Muxia 2022

Shikoku Henro, Tage 4 bis 7

In Nordindien habe ich an den Ursprungsorten des Buddhismus Buddhisten aus verschiedenen Ländern und Traditionen bei ihren unterschiedlichen Ritualen beobachtet. In Kathmandu tibetischen Buddhismus und in Mc Leod Gani die Tradition des Dalai Lama erlebt. Nun möchte ich mehr über den japanischen Buddhismus erfahren. Abgesehen von wenigen Ausnahmen stehen die Tempel am Pilgerweg nicht etwa in der Tradition des Zen-, sondern des Shingon- des sog. esoterischen Buddhismus. Vom Mönch Kukai nach einer Chinareise am Anfang des 9. Jahrhunderts (und damit mehrere Jahrhunderte vor dem Zen) in Japan und insbesondere in seiner Heimat Shikoku etabliert. Im Shingon-Buddhismus wird nicht nur der historische Buddha, sondern viele weitere Buddhas und Bodhisattvas verehrt. Aber alle gelten als Erscheinungsformen der einen kosmischen Wirklichkeit. So hat jeder Tempel sein eigenes Honzen, seine eigene Hauptverehrungsfigur.

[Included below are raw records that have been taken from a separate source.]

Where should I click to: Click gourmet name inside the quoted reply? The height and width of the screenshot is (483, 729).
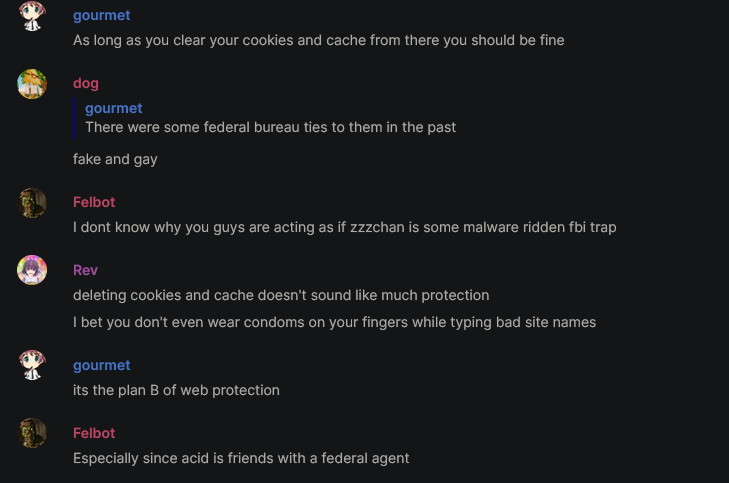tap(113, 108)
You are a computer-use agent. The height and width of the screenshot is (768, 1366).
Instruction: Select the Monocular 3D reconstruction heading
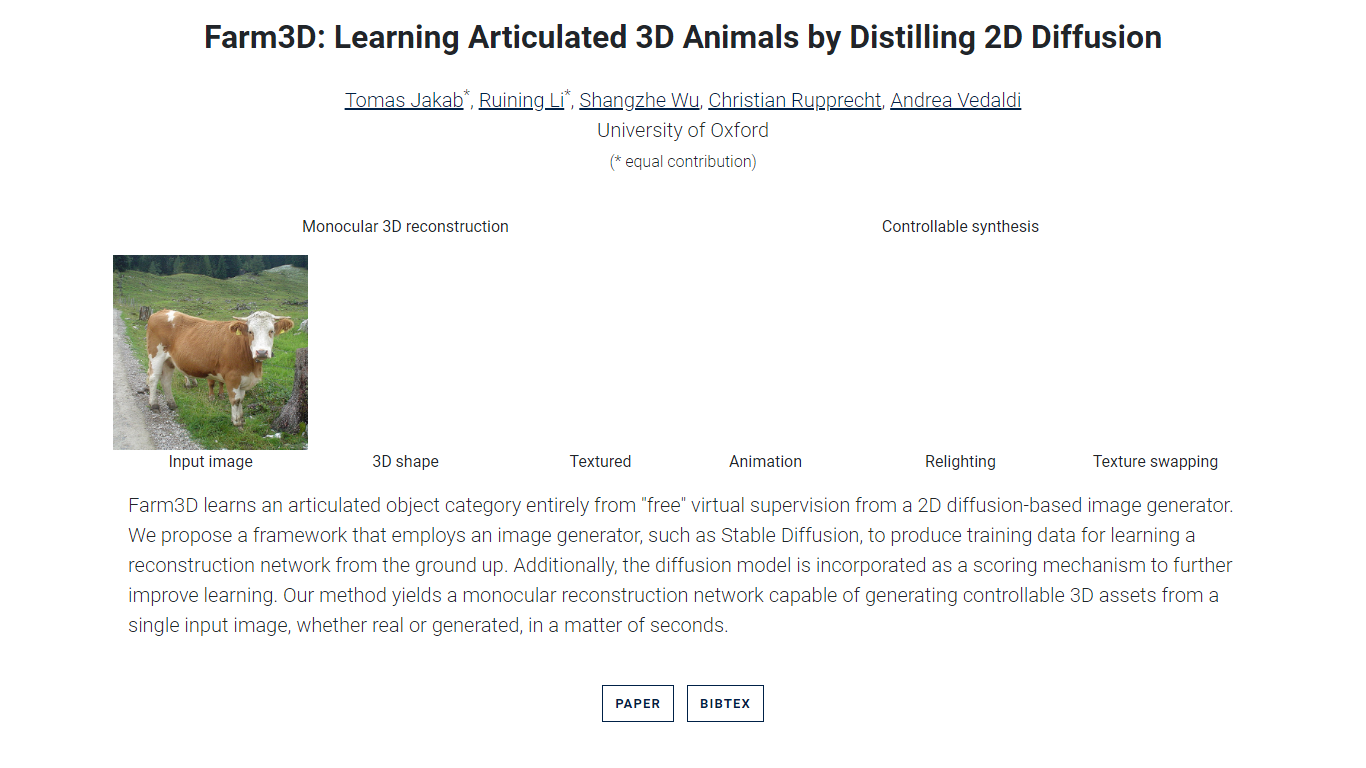pyautogui.click(x=405, y=227)
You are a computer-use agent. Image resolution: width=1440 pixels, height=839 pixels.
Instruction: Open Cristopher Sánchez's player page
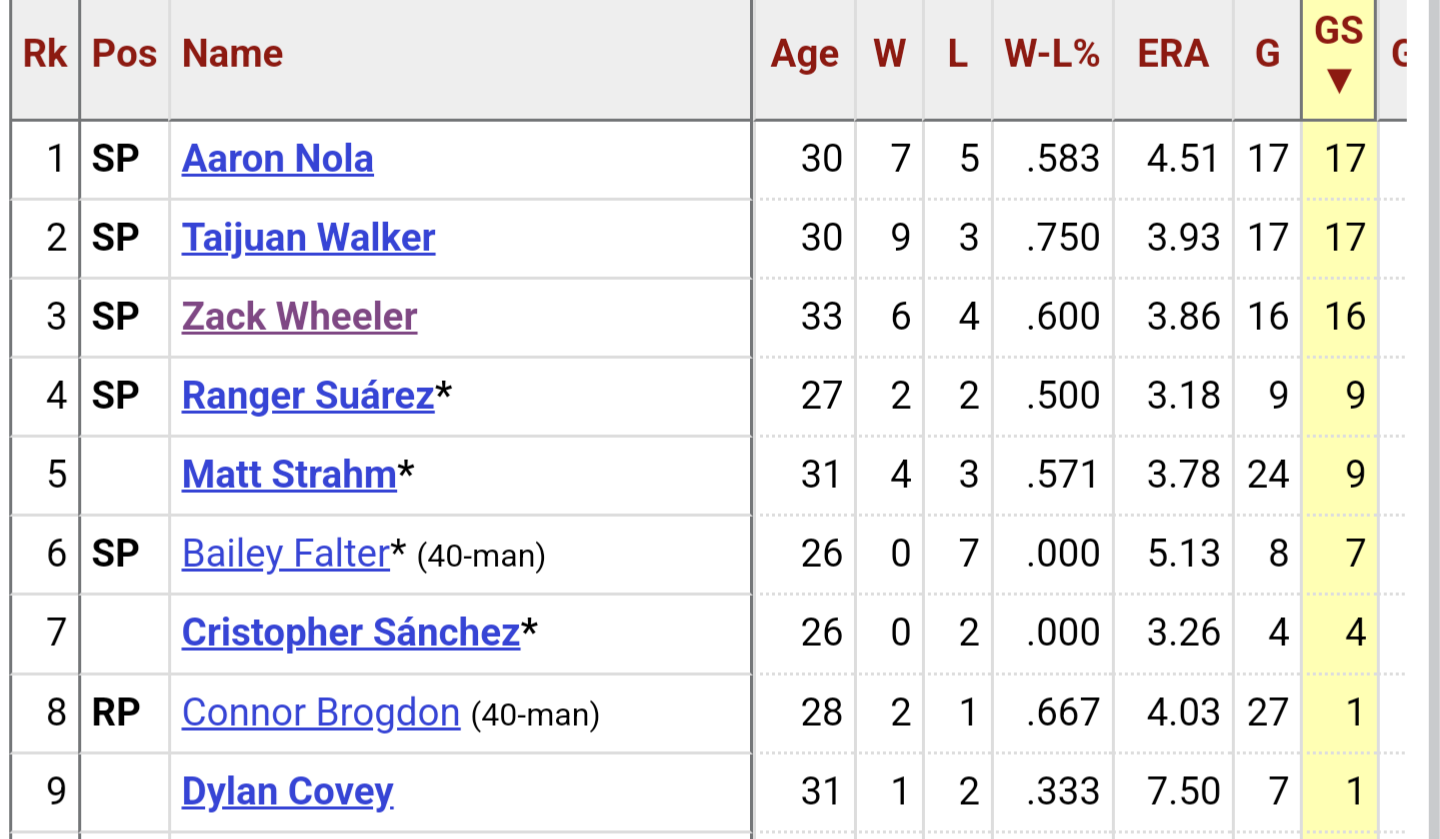tap(350, 632)
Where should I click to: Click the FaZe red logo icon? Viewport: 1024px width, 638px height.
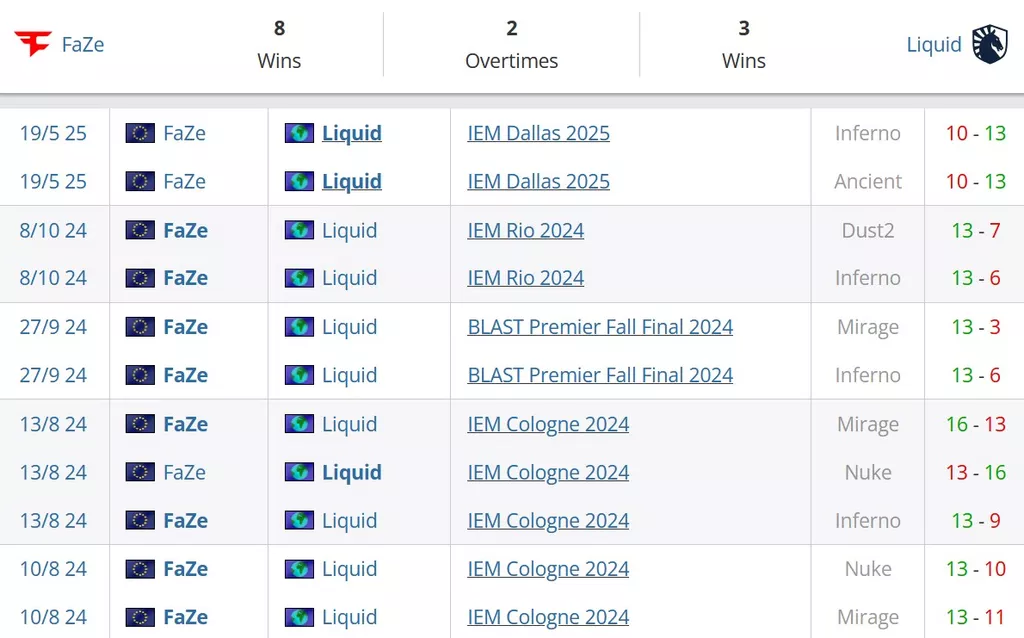33,44
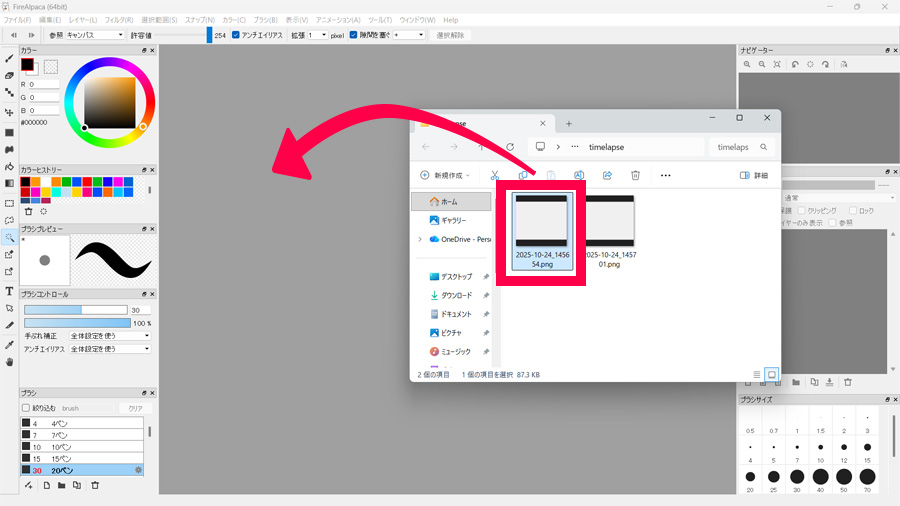Delete brush using trash icon in Brush panel
The width and height of the screenshot is (900, 506).
[x=95, y=485]
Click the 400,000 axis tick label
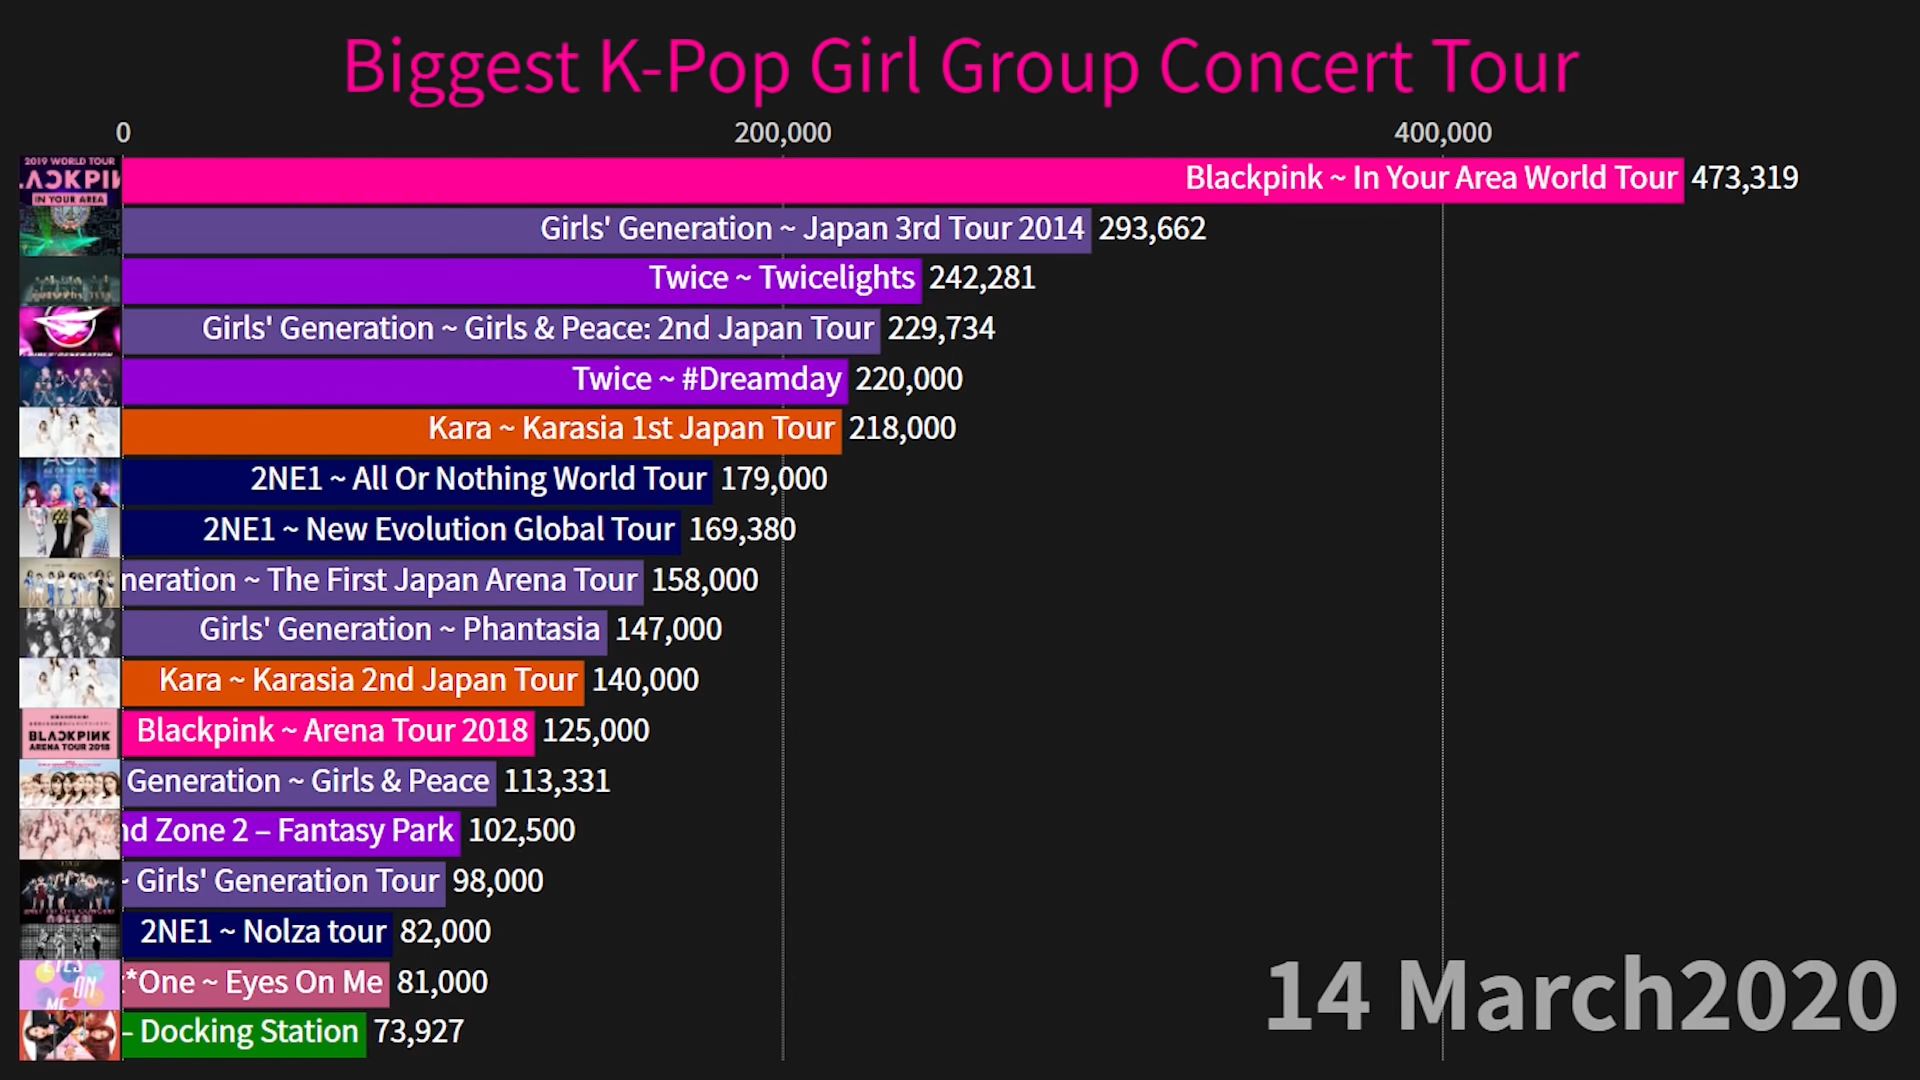The height and width of the screenshot is (1080, 1920). point(1442,133)
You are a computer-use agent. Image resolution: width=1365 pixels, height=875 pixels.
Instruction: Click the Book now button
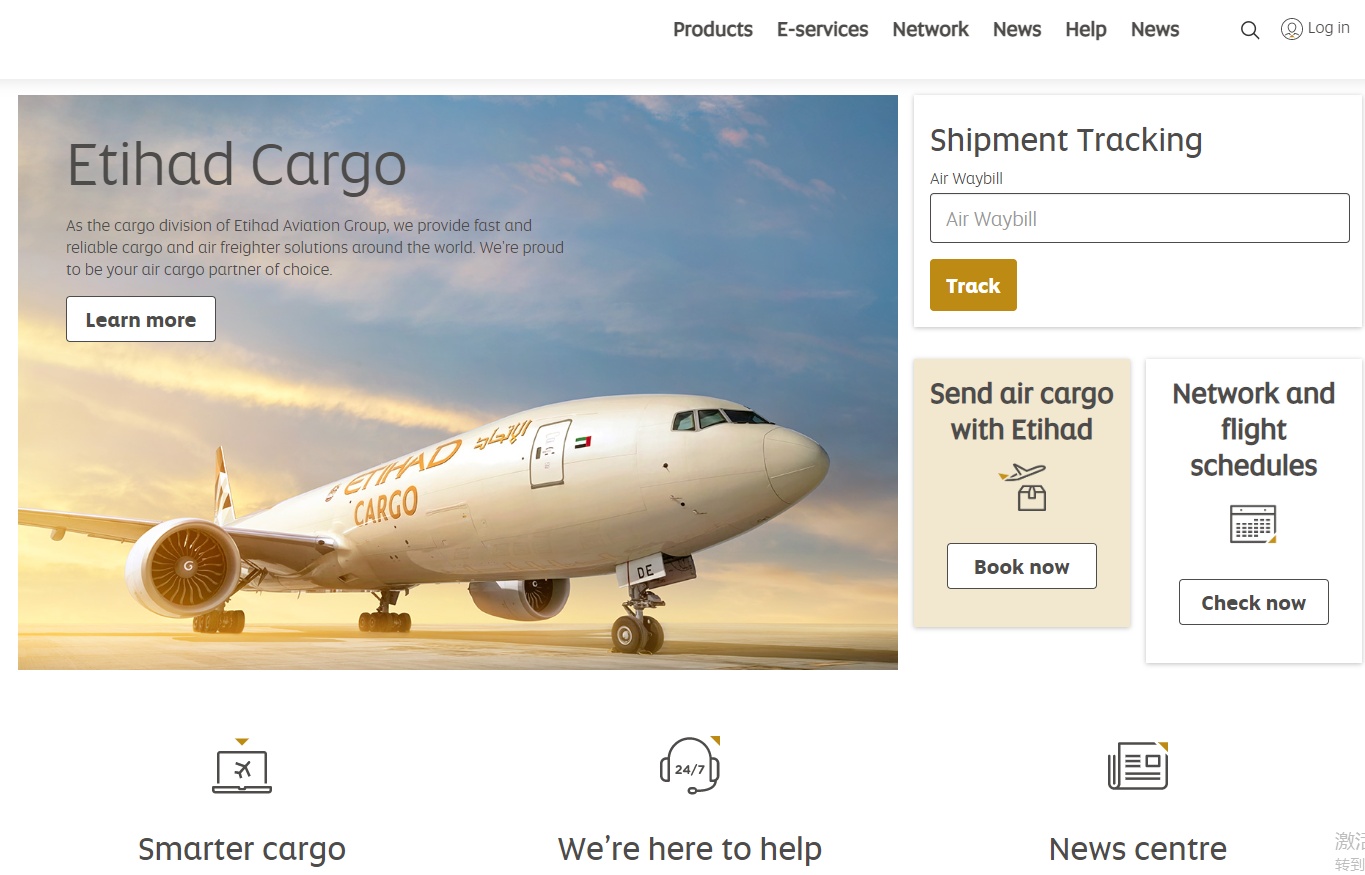1022,566

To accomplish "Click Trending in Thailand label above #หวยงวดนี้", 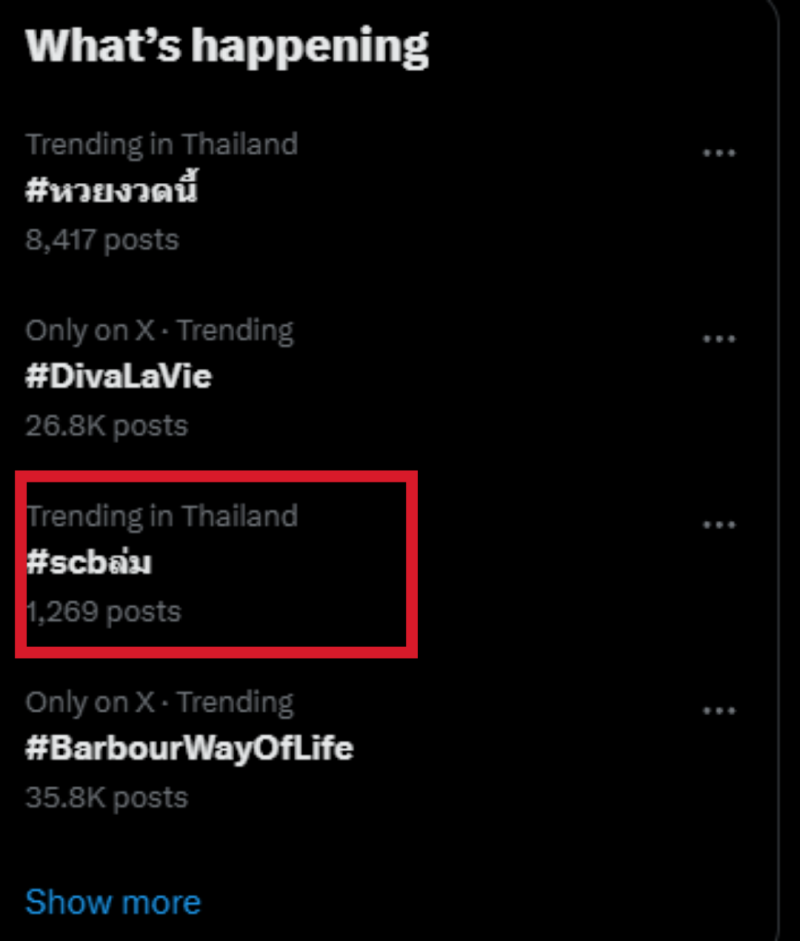I will [x=162, y=144].
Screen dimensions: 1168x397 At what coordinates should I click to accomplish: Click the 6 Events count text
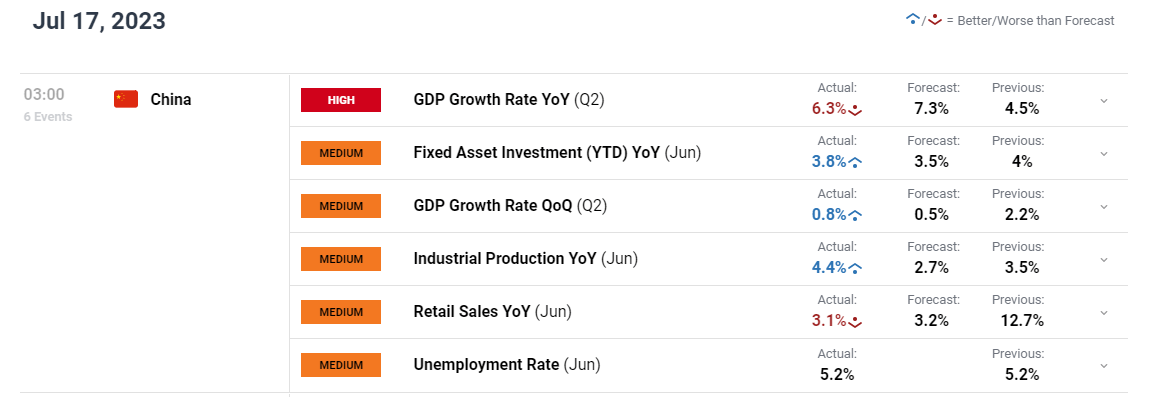tap(48, 116)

Der Abschnitt zwischen den Tempeln 11 und 12 gilt als einer der schwierigsten des Weges. Nr. 12, Shosan-ji, liegt in über 700 Meter Höhe und erfordert lange steile Anstiege. Zwischen den Übernachtungsorten sind, auf 16 Kilometern Distanz, 1.180 Höhenmeter zu bewältigen. Heute bei schwül-warmen Wetter. Aber es ist auch ein sehr schöner Abschnitt, in einem mystischen Wald mit vielen Skulpturen, kleinen Scheinen und schönen Aussichten. Am höchsten Punkt wartet Kukai unter der riesigen Zeder Joren-an. Und auch der Tempel ist von bis zu 500 Jahre alten Zedern umgeben.

Die Tempel 13 bis 16 liegen in Vororten bzw am Stadtrand von Tokushima. So bringt mich der Tag zurück in die Stadt in der ich bereits nach der Anreise übernachtet habe. Zunächst, wieder im Wald, begleitet mich ein Kupferfasan ein kurzes Stück. Der japanische Marderhund hingegen fremdelt. Gegenüber Tempel 13, ursprünglich eine Einheit, liegt der schöne Shinto-Schrein Ichinomiya-Jinja mit lebensgroßen Pferdeskulpturen. Die Tempel 14, 15 und 16 kommen dann in dichter Folge bevor mich die Bahn ins Stadtzentrum zum Hostel bringt.

In Tempel 17, Ido-ji, gibt es einen Brunnen der auch auf den Pilger-Mönch Kukai im 9. Jahrhundert zurückgehen soll. Wer beim Hineinblicken sein eigenes Spiegelbild sieht, dem wird eine glückliche Zukunft versprochen. Yes! Bis Tempel 18 führt der Weg entlang den Straßen wieder durch die Vororte der Stadt. Dann aber auch durch einen schönen Bambus-Wald. Bei Tempel 19 treffe ich überraschend den jungen Pilger aus LA, den ich bereits bei der ersten Übernachtung kennengelernt habe. Sonst sind wenig Menschen zu Fuß auf dem Weg. Auch bei meiner heutigen Übernachtung in der Pilgrims Lodge Oturu bin ich der einzige Gast. Aber die Gastgeberin hat bereits ein fantastisches japanisches Menü für mich vorbereitet!

Drei besonders schöne Tempel an drei besonders schönen Orten erfordern drei besonders herausfordernde Aufstiege. Ein Abstecher vom Weg führt mich zunächst hoch zum kleinen Tempel am Hoshino-Iwaya Wasserfall. Vielleicht der schönste Ort am bisherigen Weg. Ein schmaler Pfad führt hinter den Wasserfall in eine kleine Höhle mit einem Schrein. Die Tempel 20 und 21 gelten, wie schon 12, als Nanshos, als schwer zugängliche Orte. Sie liegen auf gegenüber liegenden Berggipfeln. Und die Wege dort hin als Henro-Korogashi: Wo der Pilger stürzt. Aber auch diese Wege durch den Bergwald sind (ohne Sturz) zu bewältigen und lohnen sich. Vom letzten Berg soll mich die Seilbahn zum Übernachten ins Tal nach Wajiki bringen. Zu meiner Überraschung fährt die Seilbahn zunächst nicht nach unten sondern nach oben: Über den Gipfelsattel hinweg auf die andere Seite des Berges. Die Aussicht über die Berge bis zum Meer ist fantastisch. Und im Hotel wartet wieder ein Onzen.